Exercise requirements: Look through the entries below and return all lines including the word "card".

Available data Start Marker

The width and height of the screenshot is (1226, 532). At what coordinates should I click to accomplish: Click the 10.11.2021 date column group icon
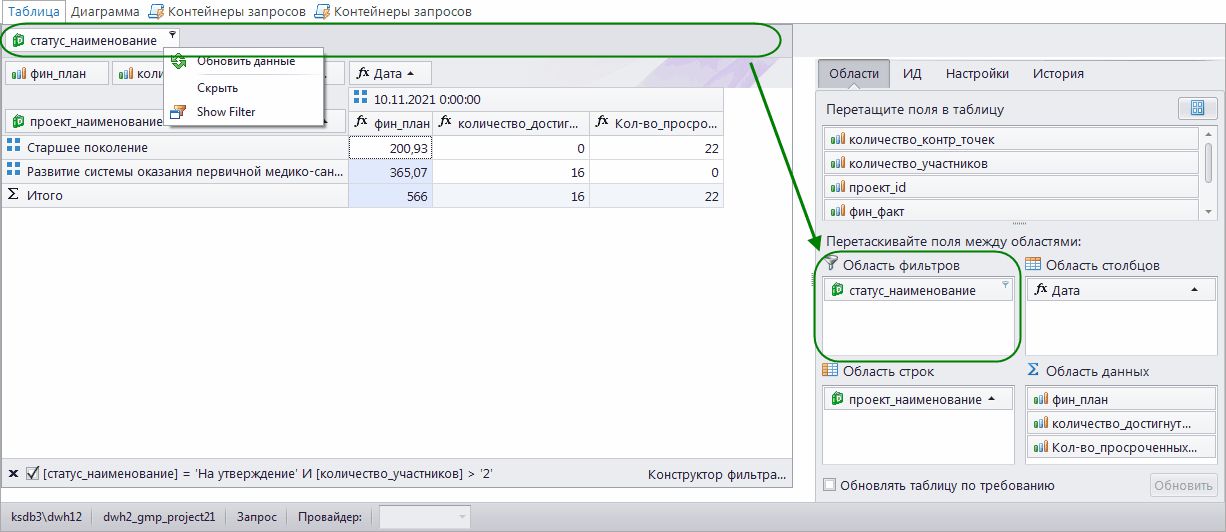click(361, 99)
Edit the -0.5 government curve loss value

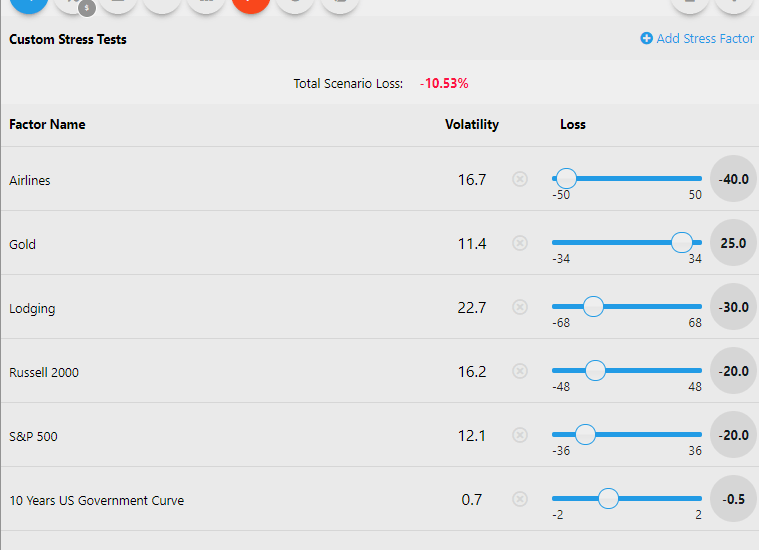pyautogui.click(x=733, y=499)
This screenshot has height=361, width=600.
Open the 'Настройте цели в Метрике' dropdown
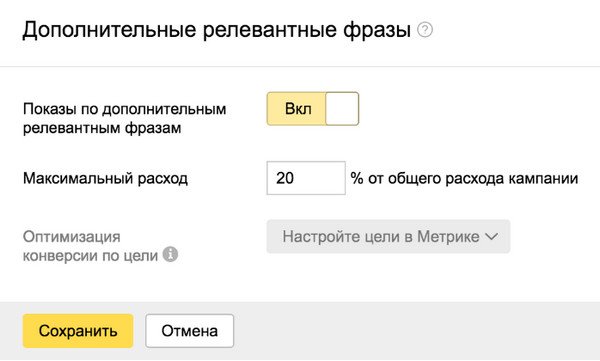[388, 236]
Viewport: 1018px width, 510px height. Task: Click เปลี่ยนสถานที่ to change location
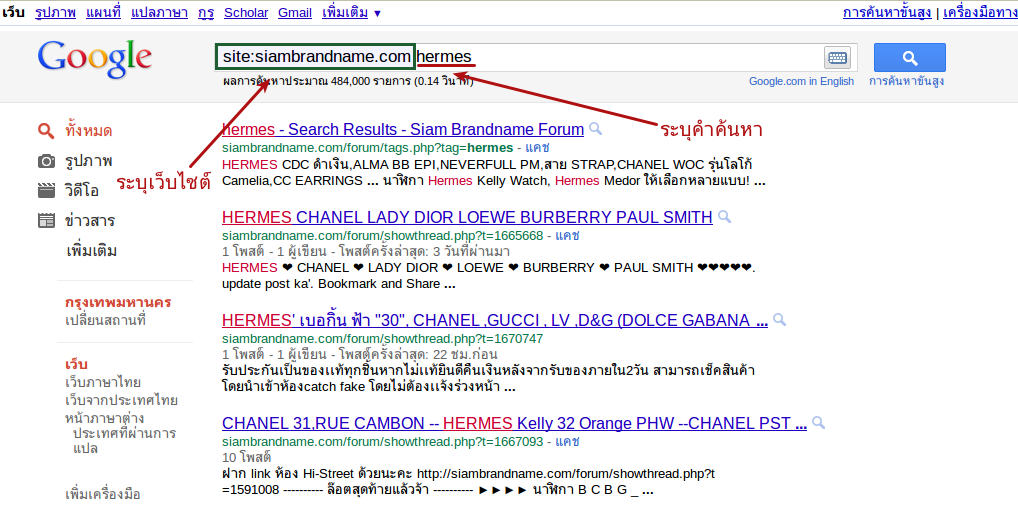click(x=105, y=320)
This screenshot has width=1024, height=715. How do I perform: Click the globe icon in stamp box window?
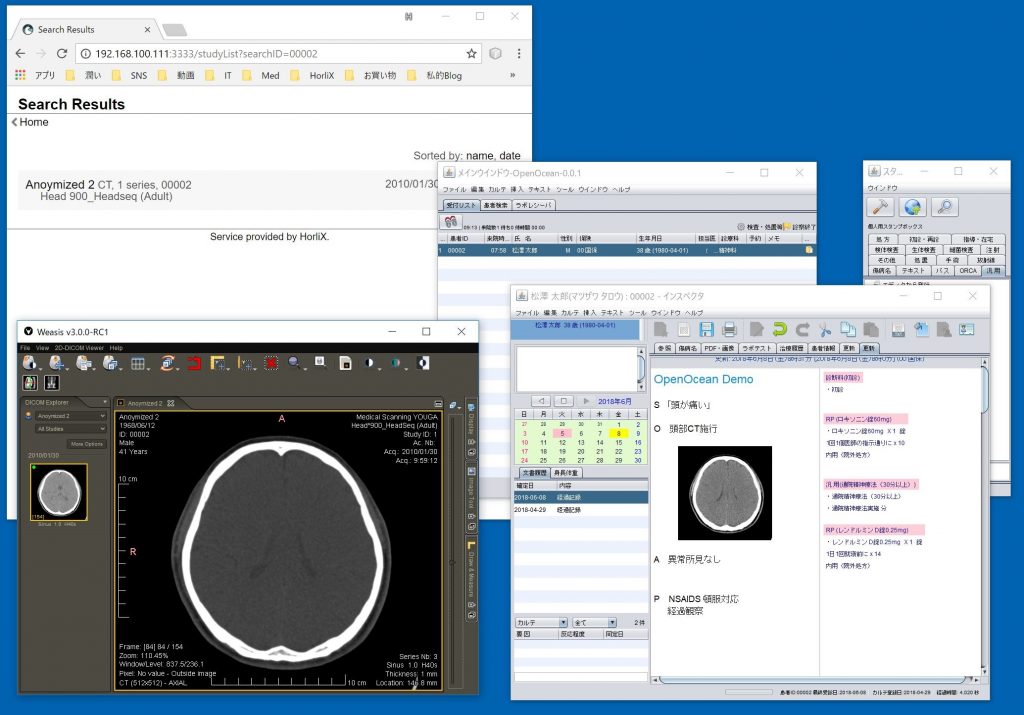point(913,207)
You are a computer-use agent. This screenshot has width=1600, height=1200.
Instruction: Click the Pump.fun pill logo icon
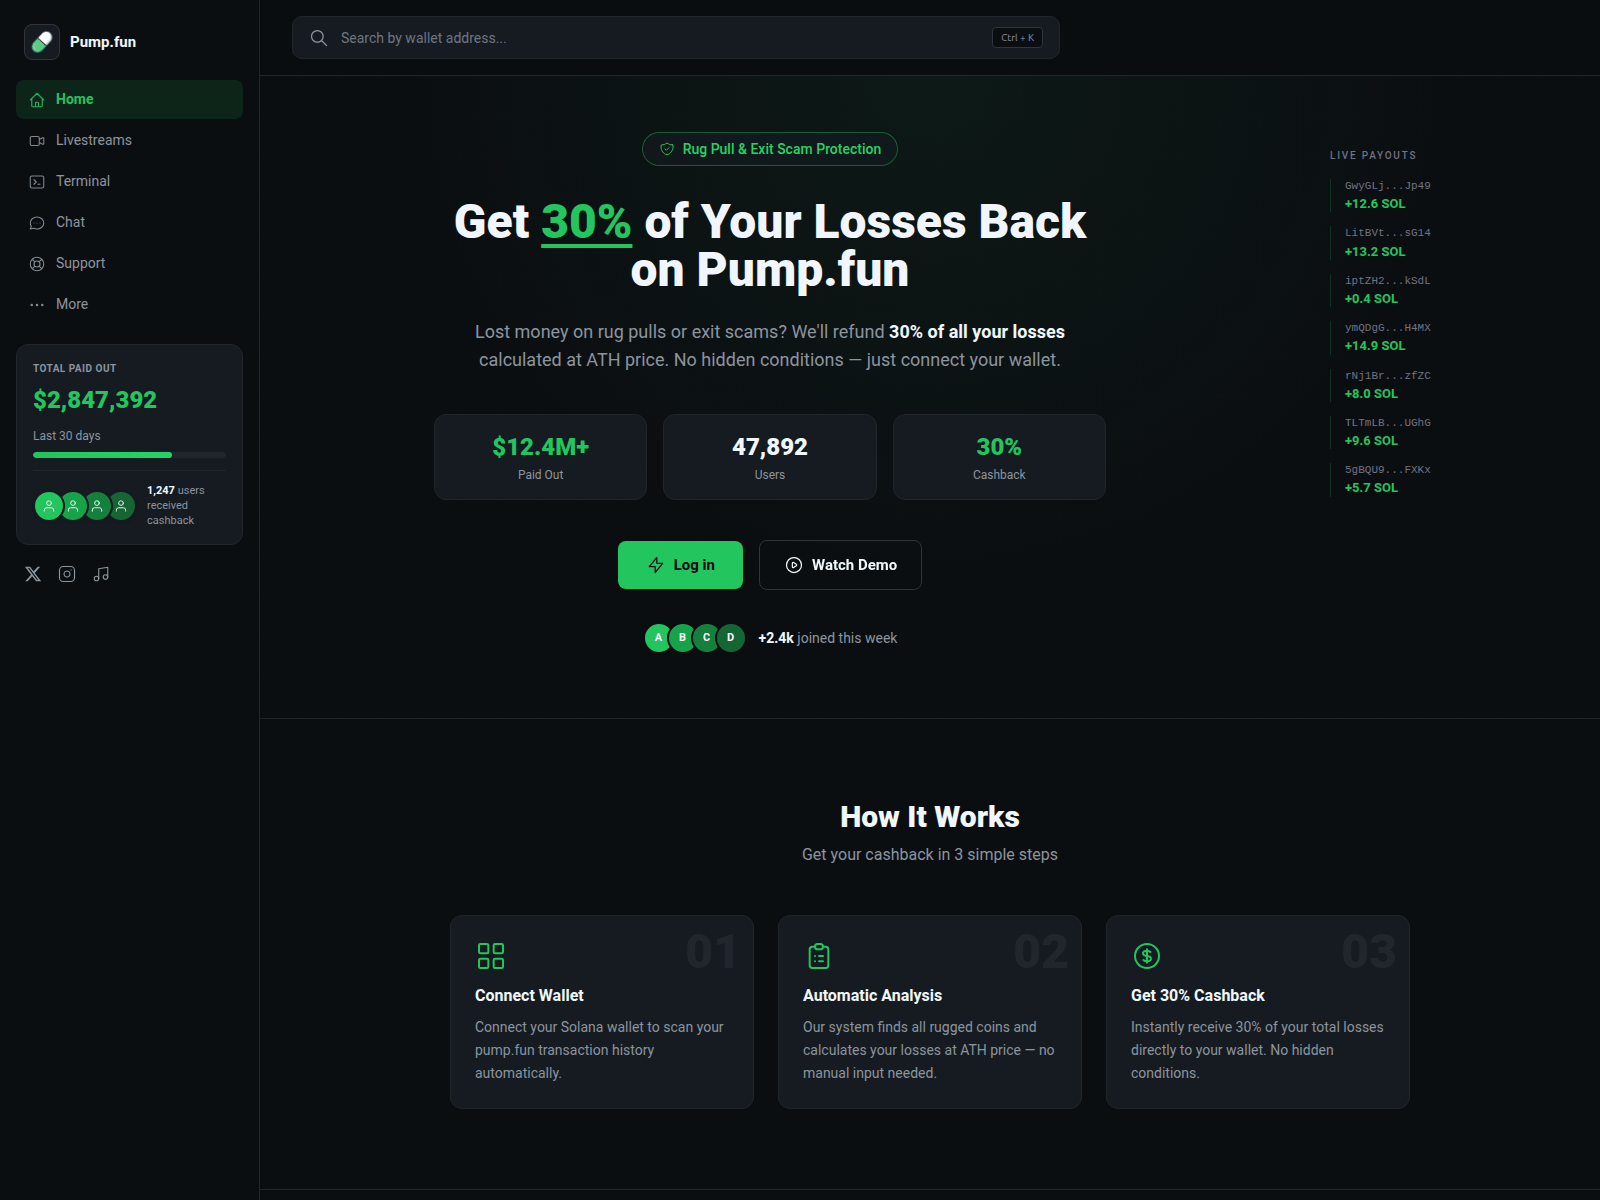click(x=42, y=42)
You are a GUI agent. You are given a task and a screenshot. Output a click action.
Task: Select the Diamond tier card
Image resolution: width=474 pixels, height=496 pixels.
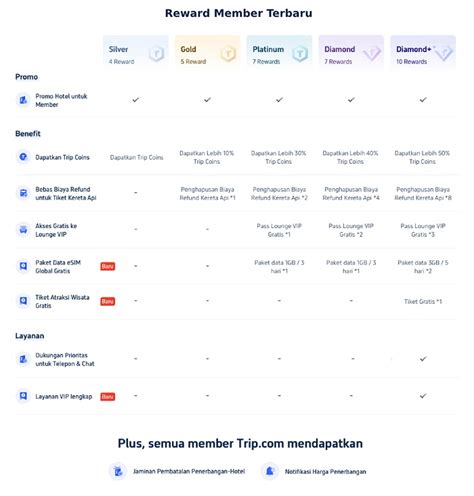[x=351, y=53]
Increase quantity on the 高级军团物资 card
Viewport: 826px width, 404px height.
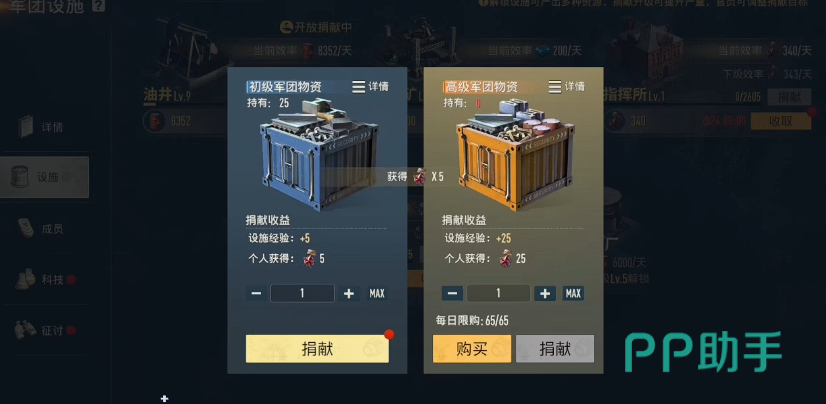(545, 293)
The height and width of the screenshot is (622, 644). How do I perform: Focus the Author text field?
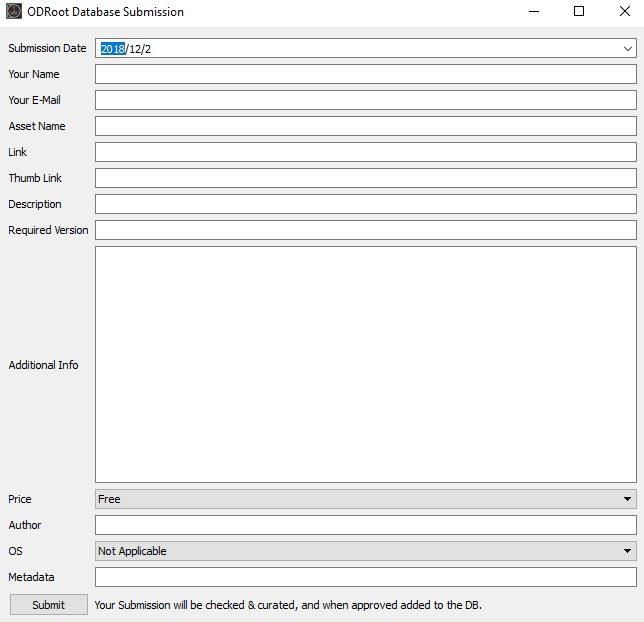pos(365,525)
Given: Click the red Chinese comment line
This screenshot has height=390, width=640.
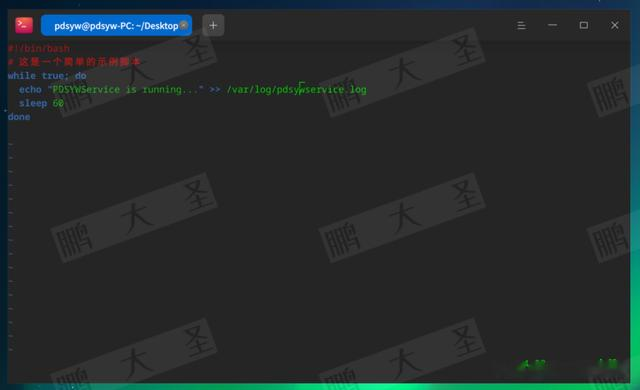Looking at the screenshot, I should [x=74, y=62].

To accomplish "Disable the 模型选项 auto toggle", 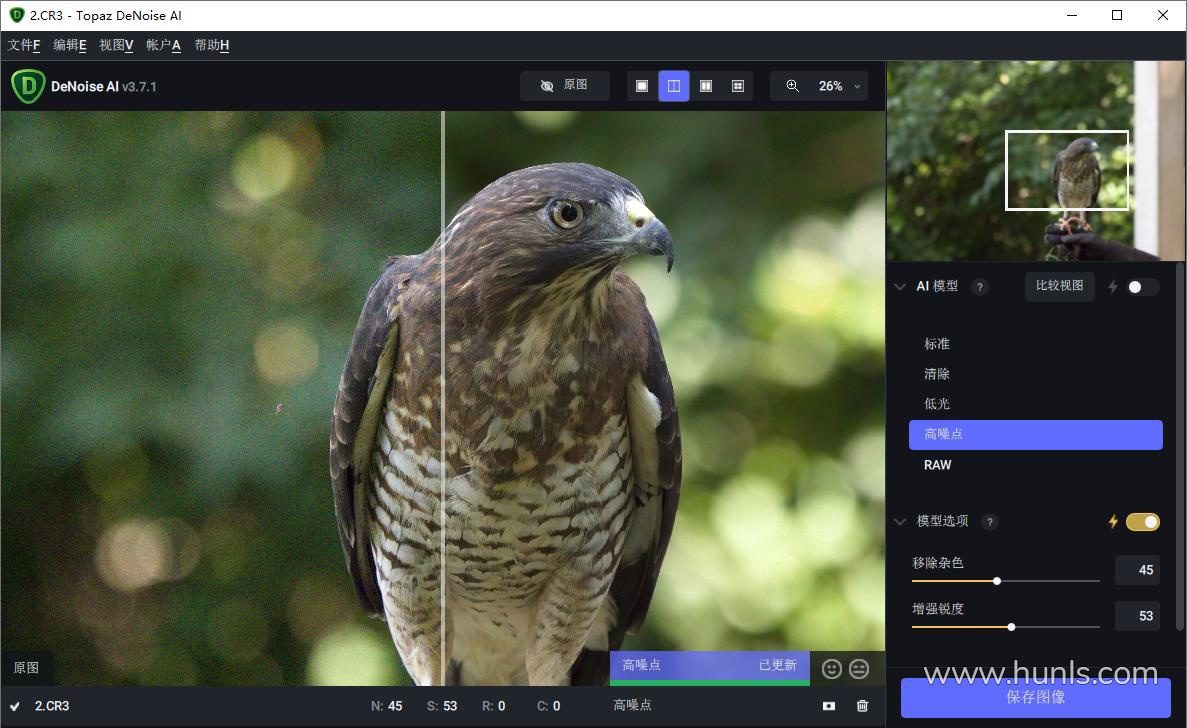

Available data End Marker

Your response:
Task: Select the Diamond tier card
Increase quantity on the 高级军团物资 card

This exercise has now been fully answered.